Go to the line containing "The height and width of the screenshot is (629, 995)." in the records below and print it and every following line exactly, on through the line containing "Given: Choose the Root Cause log radio option", then stop.
+++ Provided material
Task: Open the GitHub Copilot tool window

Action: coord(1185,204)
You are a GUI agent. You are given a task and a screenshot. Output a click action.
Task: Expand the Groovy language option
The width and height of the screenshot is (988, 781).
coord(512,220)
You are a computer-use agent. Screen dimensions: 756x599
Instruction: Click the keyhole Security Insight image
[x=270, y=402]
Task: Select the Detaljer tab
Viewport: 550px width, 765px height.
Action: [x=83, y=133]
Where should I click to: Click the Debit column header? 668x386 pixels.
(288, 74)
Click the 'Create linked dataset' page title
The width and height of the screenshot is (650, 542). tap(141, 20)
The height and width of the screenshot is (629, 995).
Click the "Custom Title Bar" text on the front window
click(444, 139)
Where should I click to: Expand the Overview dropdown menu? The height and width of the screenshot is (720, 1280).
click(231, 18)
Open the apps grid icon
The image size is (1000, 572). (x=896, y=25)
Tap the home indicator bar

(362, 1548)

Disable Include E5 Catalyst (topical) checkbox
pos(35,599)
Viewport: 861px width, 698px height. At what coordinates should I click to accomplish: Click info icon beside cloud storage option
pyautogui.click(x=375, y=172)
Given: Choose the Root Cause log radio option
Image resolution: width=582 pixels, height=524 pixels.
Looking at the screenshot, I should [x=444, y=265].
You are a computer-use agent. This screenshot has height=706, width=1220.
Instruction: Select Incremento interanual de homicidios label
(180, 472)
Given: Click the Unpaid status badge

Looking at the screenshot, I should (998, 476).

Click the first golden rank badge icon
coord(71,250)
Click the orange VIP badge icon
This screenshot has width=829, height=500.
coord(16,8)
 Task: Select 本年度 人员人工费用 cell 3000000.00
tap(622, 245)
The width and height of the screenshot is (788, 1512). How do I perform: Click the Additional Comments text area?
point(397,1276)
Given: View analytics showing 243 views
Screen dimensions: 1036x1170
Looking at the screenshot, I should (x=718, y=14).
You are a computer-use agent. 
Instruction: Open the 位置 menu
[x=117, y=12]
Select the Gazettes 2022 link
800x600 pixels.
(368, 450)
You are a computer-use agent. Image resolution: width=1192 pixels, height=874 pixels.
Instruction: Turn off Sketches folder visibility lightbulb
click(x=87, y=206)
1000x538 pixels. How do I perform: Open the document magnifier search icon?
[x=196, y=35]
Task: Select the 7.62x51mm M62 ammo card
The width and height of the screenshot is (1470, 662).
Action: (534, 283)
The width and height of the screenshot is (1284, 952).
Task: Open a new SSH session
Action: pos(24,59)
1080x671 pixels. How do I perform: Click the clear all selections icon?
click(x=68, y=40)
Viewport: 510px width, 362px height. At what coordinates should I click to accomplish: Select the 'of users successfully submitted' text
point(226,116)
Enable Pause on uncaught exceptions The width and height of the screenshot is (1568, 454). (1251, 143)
++++++
# The answer:
The height and width of the screenshot is (629, 995).
Click the "Custom Title Bar" text on the front window
click(444, 139)
Where should I click to: Expand the Overview dropdown menu? The height and width of the screenshot is (720, 1280).
click(231, 18)
Open the apps grid icon
The image size is (1000, 572). (x=896, y=25)
Tap the home indicator bar

(362, 1548)

Disable Include E5 Catalyst (topical) checkbox
pos(35,599)
Viewport: 861px width, 698px height. At what coordinates should I click to accomplish: Click info icon beside cloud storage option
pyautogui.click(x=375, y=172)
Given: Choose the Root Cause log radio option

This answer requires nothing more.